*** INPUT ROWS
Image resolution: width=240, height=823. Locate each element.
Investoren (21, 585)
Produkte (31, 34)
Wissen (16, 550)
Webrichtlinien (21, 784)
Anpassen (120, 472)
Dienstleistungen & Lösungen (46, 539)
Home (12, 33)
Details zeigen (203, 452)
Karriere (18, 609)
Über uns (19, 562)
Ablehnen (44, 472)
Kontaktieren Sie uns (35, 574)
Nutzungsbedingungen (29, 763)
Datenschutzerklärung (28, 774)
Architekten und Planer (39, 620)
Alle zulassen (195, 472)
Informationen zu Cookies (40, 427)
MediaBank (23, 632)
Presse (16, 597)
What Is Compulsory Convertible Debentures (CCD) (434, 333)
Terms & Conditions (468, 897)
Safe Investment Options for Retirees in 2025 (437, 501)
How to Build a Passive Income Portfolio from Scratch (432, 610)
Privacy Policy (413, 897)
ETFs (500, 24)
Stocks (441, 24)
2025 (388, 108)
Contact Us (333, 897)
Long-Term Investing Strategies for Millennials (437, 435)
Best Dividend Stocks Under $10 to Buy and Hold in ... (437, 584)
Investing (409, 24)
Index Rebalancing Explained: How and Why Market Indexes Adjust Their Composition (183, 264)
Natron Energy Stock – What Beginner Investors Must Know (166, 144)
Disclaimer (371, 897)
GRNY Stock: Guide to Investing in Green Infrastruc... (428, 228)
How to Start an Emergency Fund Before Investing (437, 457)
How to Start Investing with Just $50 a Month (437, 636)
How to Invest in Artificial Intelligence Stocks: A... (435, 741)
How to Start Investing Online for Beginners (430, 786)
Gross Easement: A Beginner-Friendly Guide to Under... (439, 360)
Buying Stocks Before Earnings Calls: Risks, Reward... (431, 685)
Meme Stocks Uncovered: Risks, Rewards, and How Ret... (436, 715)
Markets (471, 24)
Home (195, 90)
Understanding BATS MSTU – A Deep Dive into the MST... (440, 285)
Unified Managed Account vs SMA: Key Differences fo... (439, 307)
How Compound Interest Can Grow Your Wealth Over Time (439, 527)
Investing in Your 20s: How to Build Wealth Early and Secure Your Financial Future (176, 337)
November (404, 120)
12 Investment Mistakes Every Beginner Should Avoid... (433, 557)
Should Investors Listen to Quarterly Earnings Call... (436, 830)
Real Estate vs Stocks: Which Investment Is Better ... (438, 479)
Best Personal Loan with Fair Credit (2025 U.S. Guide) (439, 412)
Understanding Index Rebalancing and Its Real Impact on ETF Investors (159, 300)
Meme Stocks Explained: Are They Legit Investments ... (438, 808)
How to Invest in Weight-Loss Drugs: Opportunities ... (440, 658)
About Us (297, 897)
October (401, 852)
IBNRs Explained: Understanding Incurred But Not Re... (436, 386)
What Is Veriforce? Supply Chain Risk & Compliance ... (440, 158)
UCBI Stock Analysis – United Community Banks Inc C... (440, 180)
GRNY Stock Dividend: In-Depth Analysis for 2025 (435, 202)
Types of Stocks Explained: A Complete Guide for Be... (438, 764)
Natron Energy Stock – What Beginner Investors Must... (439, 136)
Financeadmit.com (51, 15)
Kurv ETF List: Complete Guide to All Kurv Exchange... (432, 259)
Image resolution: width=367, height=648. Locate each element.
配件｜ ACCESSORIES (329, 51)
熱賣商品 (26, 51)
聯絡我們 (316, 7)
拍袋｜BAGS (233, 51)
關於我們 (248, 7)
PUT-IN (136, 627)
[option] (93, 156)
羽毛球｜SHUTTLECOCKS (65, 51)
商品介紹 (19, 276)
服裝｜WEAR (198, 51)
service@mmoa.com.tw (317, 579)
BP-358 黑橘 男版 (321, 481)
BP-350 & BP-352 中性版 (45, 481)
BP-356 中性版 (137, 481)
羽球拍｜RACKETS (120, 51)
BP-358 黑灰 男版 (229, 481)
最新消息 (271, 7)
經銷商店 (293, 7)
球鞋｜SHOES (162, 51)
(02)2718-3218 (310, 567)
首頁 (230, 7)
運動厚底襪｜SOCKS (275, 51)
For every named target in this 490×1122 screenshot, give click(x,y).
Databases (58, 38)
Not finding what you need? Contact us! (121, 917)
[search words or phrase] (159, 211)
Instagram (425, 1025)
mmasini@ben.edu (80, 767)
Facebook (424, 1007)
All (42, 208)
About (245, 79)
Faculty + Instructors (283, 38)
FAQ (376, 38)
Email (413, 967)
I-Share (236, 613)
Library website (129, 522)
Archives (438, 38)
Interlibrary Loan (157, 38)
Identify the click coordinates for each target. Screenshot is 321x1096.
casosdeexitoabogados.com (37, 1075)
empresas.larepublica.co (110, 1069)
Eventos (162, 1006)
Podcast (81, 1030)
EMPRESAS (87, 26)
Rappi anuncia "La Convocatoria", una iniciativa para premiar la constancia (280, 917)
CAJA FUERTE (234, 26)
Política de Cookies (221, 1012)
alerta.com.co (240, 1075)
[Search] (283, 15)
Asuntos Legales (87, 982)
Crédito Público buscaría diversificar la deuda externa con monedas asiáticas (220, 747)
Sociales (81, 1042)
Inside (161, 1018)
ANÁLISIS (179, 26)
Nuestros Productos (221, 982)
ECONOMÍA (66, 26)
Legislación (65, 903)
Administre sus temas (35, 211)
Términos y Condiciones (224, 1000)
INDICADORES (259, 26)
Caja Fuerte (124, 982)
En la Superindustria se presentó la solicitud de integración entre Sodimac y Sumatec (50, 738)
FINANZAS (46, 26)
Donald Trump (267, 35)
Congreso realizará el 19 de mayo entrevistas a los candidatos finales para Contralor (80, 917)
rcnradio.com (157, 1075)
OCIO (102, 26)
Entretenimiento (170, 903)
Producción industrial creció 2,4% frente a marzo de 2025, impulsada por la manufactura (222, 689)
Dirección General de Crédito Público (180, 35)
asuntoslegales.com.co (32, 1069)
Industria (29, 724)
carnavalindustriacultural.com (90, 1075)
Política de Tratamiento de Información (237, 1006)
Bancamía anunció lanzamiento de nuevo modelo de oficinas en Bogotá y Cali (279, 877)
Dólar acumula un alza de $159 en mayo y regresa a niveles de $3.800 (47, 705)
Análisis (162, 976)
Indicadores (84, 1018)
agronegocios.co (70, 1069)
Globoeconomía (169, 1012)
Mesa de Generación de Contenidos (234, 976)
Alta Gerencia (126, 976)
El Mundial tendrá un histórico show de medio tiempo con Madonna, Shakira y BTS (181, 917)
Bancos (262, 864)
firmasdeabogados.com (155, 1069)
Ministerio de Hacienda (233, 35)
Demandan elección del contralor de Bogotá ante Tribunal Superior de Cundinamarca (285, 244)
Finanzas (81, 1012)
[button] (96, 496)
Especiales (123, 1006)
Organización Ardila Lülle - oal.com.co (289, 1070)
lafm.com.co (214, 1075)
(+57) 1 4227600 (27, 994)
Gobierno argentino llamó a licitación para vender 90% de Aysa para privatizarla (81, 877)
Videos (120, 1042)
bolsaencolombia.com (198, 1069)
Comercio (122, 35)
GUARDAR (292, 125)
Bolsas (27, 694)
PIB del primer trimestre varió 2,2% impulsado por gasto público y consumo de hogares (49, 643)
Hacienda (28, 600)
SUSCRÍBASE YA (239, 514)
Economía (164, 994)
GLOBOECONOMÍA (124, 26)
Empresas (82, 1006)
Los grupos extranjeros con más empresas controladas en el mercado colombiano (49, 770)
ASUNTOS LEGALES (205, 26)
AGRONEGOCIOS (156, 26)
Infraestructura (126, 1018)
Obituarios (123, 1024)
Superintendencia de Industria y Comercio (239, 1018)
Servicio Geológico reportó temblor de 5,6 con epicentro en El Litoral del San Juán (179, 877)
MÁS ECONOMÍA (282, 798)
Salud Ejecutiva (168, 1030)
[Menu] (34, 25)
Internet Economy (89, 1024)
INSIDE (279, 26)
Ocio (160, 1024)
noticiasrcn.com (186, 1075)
******
WRITTEN TASK
Update the listing from its first line through the line containing "Architekten und Planer (39, 620)" by replacing "Karriere" with "Stellenangebote", leaving all else unchanged, and return only those lines.

SOLUTION TO THIS PROBLEM
Image resolution: width=240, height=823. Locate each element.
Investoren (21, 585)
Produkte (31, 34)
Wissen (16, 550)
Webrichtlinien (21, 784)
Anpassen (120, 472)
Dienstleistungen & Lösungen (46, 539)
Home (12, 33)
Details zeigen (203, 452)
Stellenangebote (18, 609)
Über uns (19, 562)
Ablehnen (44, 472)
Kontaktieren Sie uns (35, 574)
Nutzungsbedingungen (29, 763)
Datenschutzerklärung (28, 774)
Architekten und Planer (39, 620)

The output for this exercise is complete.